_Information shown_

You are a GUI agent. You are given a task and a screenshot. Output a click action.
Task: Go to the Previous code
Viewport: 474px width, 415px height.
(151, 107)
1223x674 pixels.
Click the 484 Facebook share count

---

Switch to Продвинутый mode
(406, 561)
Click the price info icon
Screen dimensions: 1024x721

_Assigned task_
The required answer is the run of lines above, starting at the line with "Viewport: 474px width, 415px height." and ending at the line with "Click the 484 Facebook share count", reproduced exactly with both ends.

_Answer to this problem_
Viewport: 474px width, 415px height.
(151, 107)
1223x674 pixels.
Click the 484 Facebook share count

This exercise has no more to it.